Analysis: y=kx-2k+6=k(x-2)+6, so it passed the fixed point (2,6).

(2) Solution:

M(6, y) can be set from (1).

tan∠QOM = tan(∠QOx-∠MOx)=(tan∠QOx-tan∠MOx)÷( 1+tan∠QOx×tan∠MOx)

=(6÷2-y÷6)÷( 1+6÷2×y÷6)= tan 45 = 1

Solution, y=3

∴M(6,3)

Formula (y-3)÷(x-6)=(3-6)÷(6-2) from two points.

The equation of line QM is 3x+4y-30=0.

(3)/* ∠AEO = 45, and the angle is certain, so point E can be regarded as a point on the arc, and ∠AEO is the circumferential angle of the arc, and ∠ AEO's central angle is 90 */

By the known A (6 6,0), B (0,6), C (0,3)

Let the midpoint N (3,0) of AO intersect with N as the vertical line L of AO, and take a point D above the first quadrant L, so that DN=AN, then ∠ ODA = 90, then E is on a circle with D (3,3) as the center and DA length of 3√2 as the radius in the first quadrant.

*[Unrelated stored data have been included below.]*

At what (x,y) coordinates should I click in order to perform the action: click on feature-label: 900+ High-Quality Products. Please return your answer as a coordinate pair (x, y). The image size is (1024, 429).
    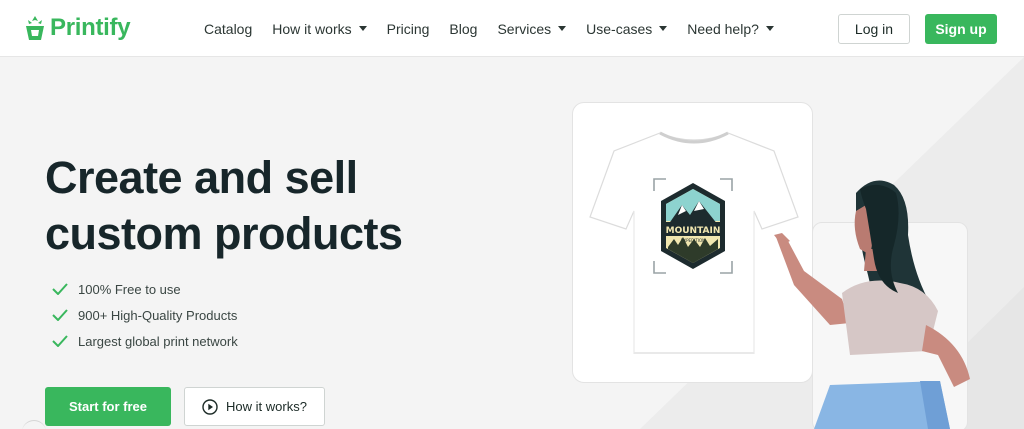
    Looking at the image, I should click on (158, 315).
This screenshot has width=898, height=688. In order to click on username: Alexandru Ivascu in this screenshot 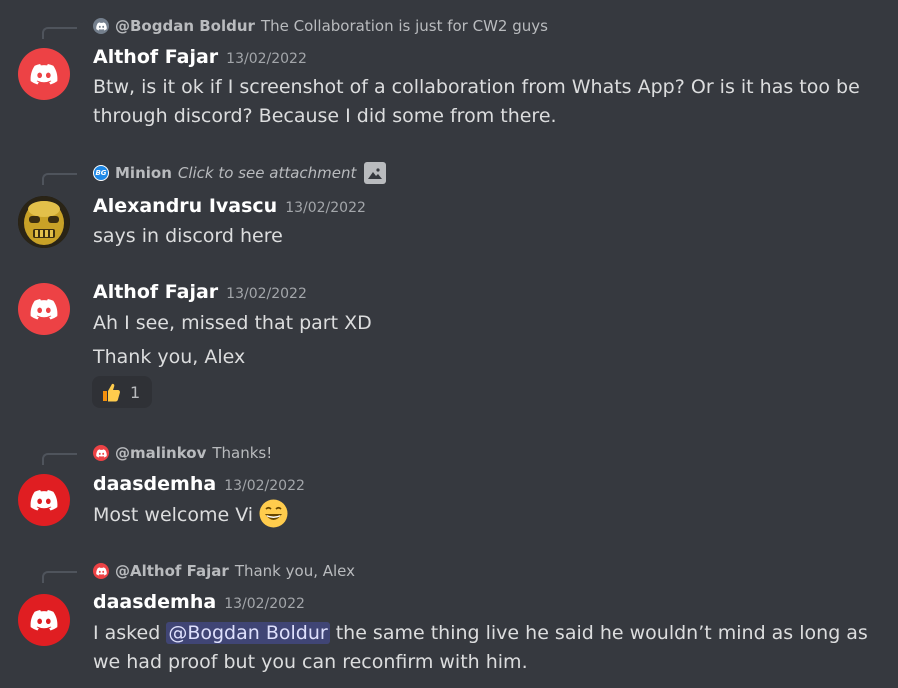, I will do `click(185, 206)`.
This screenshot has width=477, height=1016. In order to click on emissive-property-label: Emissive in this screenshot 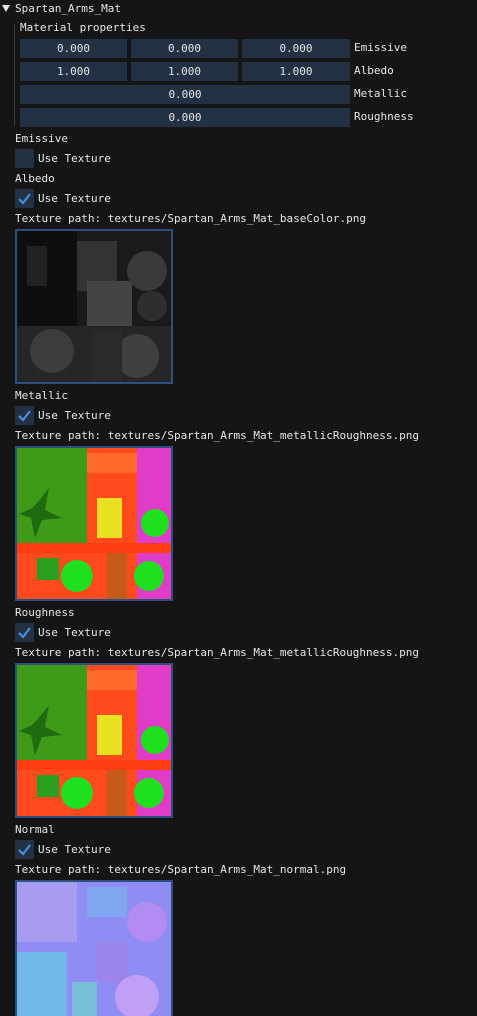, I will do `click(380, 48)`.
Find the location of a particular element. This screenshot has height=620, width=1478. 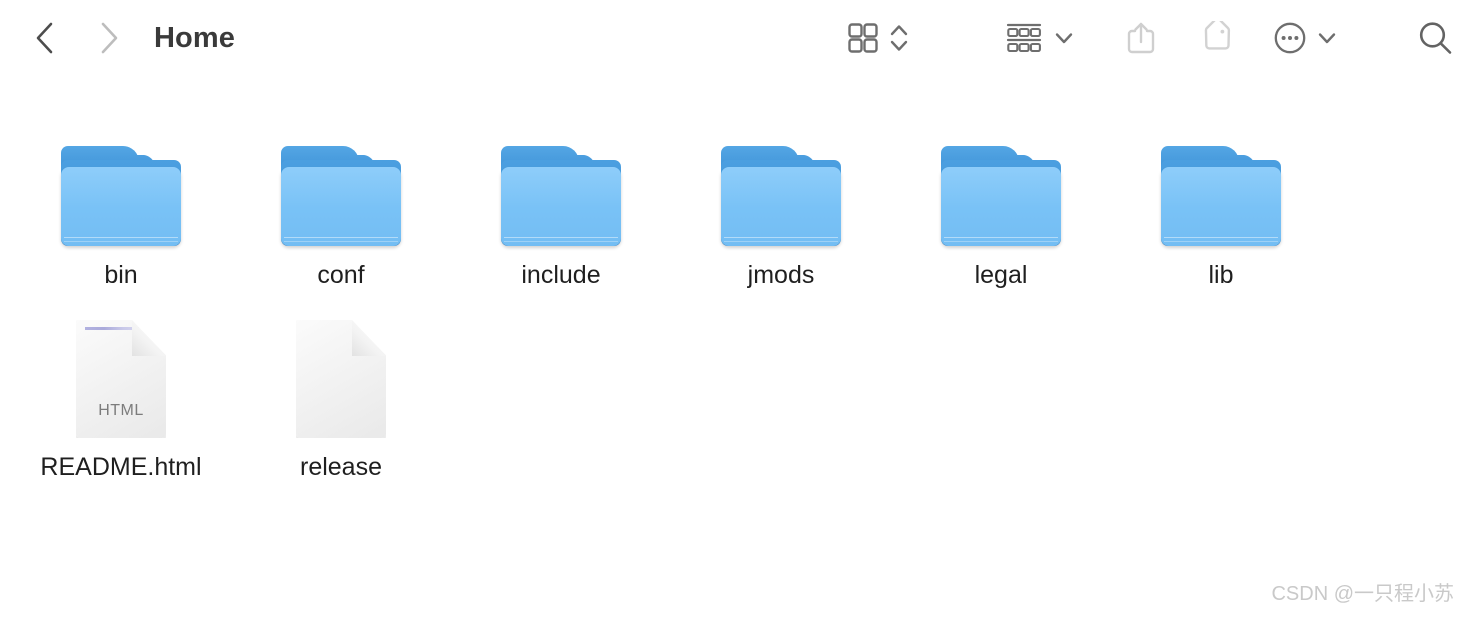

file-item: legal is located at coordinates (1001, 204).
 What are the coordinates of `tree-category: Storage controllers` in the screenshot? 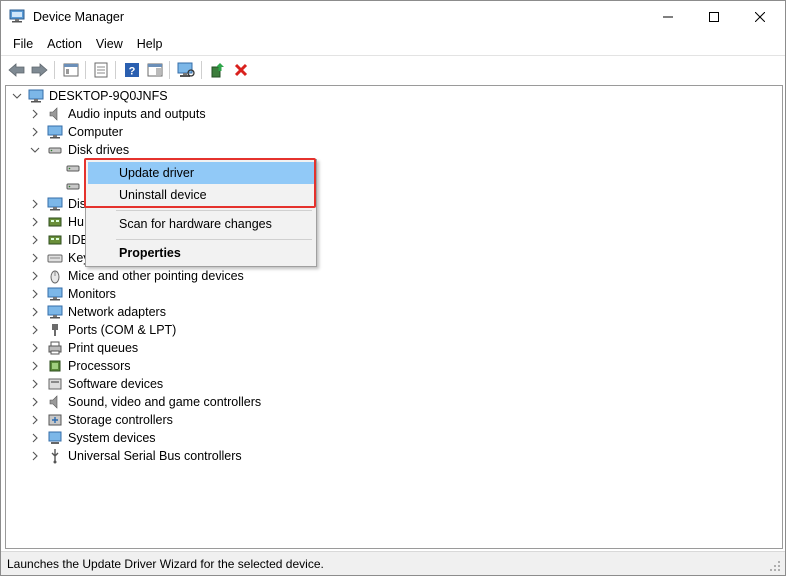 It's located at (391, 420).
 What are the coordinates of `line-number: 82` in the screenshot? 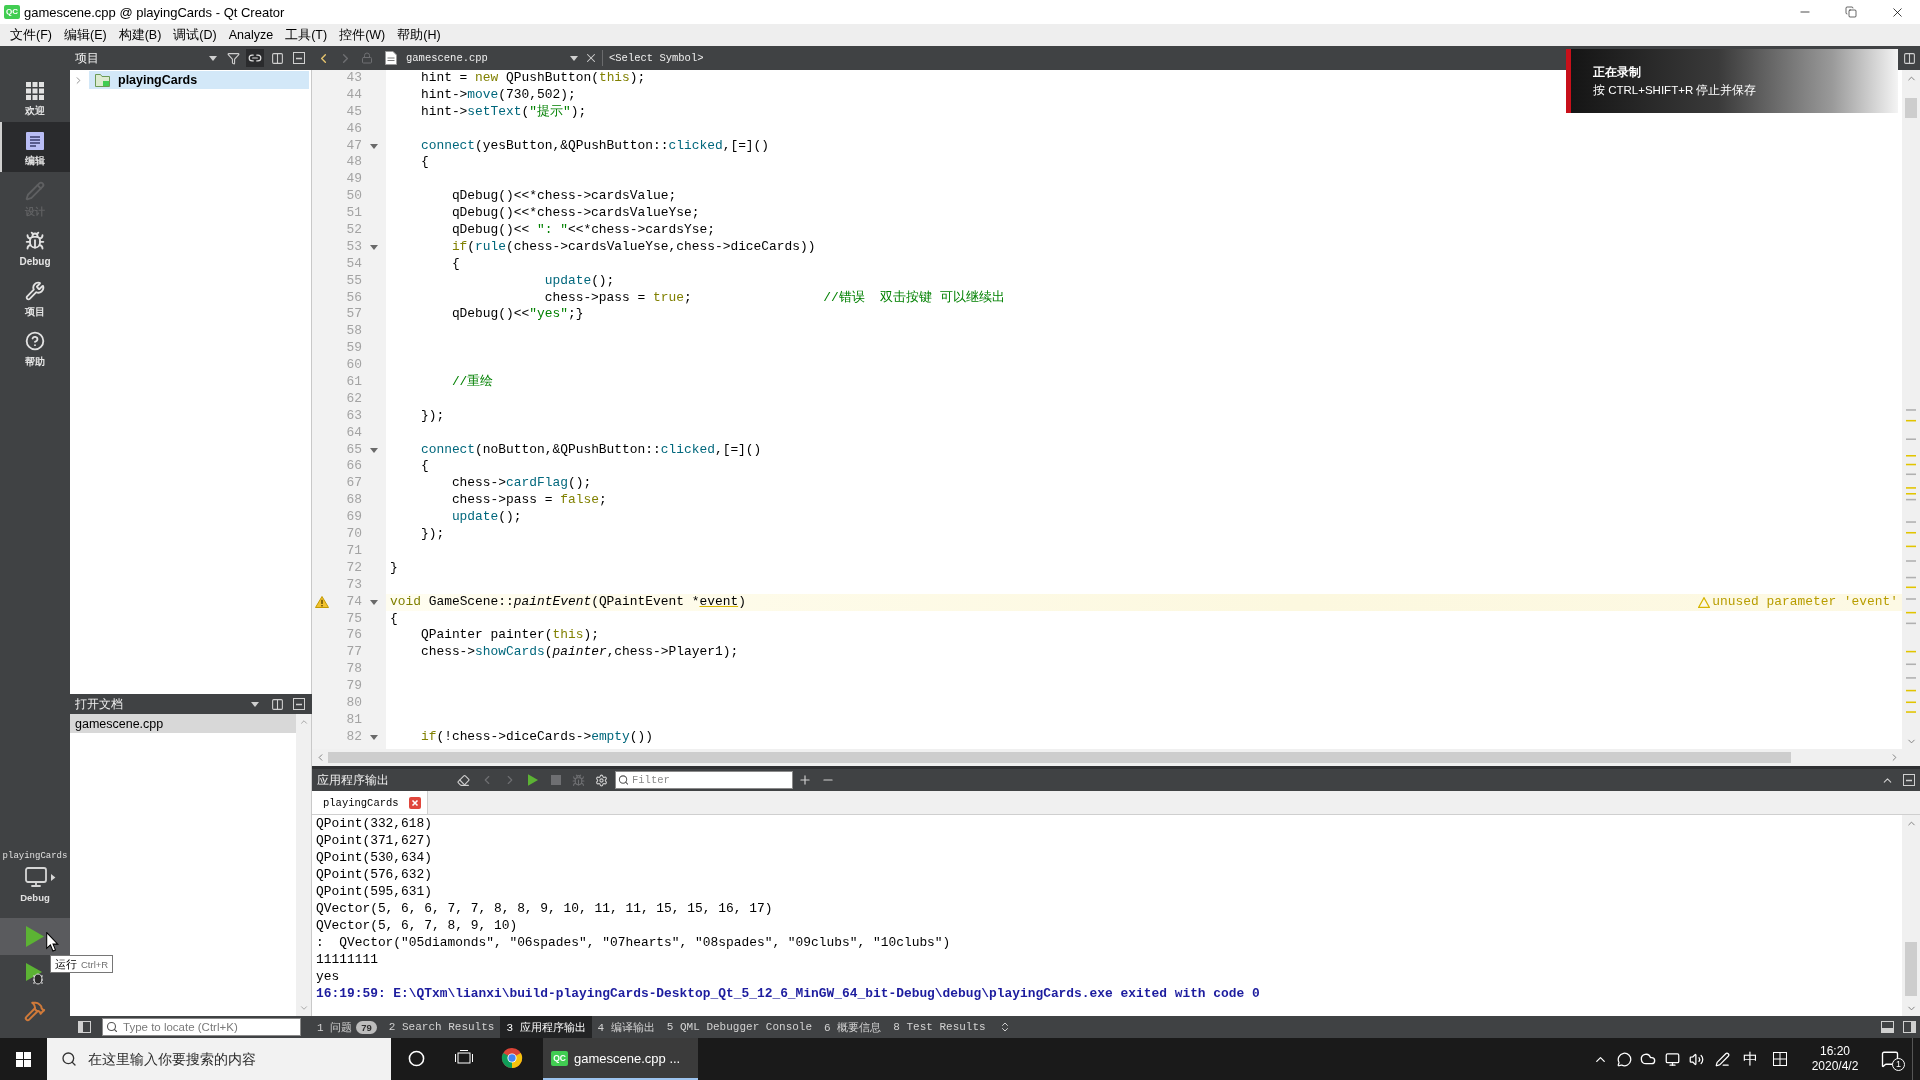 It's located at (354, 737).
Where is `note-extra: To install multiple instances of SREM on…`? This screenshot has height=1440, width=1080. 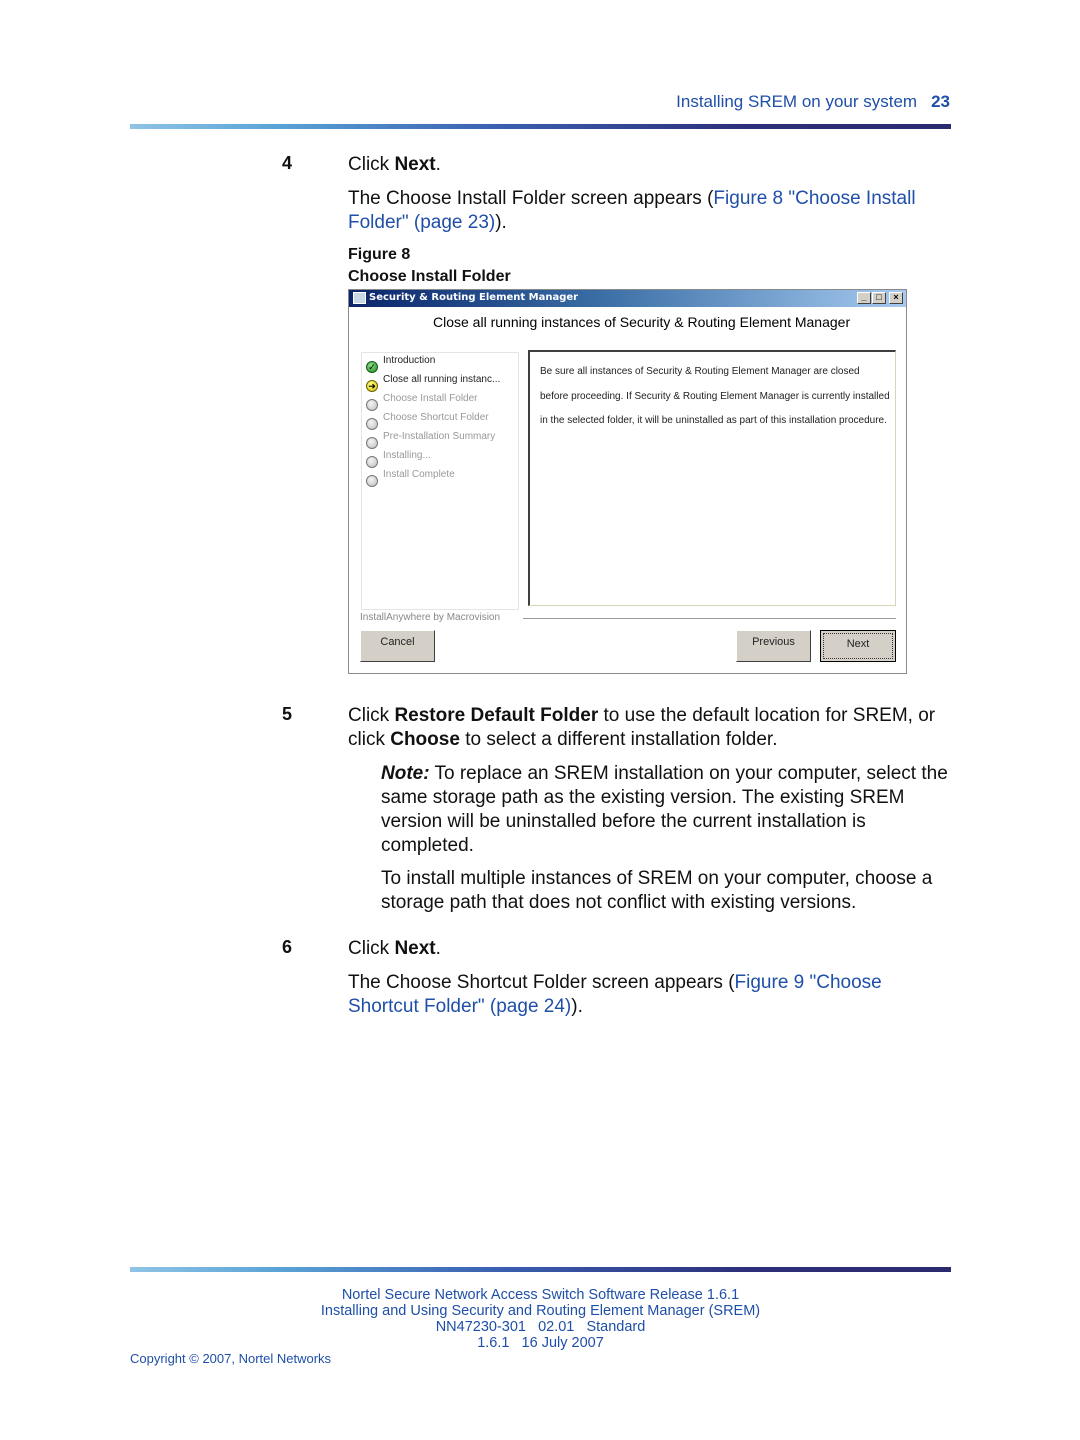 note-extra: To install multiple instances of SREM on… is located at coordinates (657, 890).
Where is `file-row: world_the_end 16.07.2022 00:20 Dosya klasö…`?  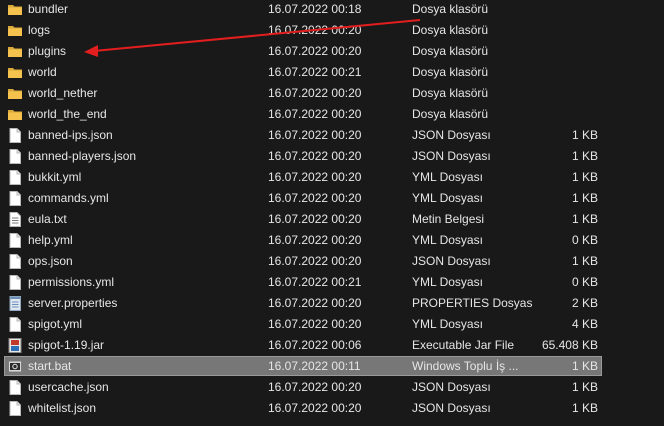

/* Take a point f on ⊙D and connect CF, CD and FD, then CF≤FD+CD. When f is on the extension line of CD, the equal sign holds */

Then when E is located on the extension line of CD, CE is the longest, and CE(max)=3+3√2.

I am a high school student. If the method doesn't suit you, you can ask. I didn't know how to do congruence and auxiliary lines, but I thought of adding them again.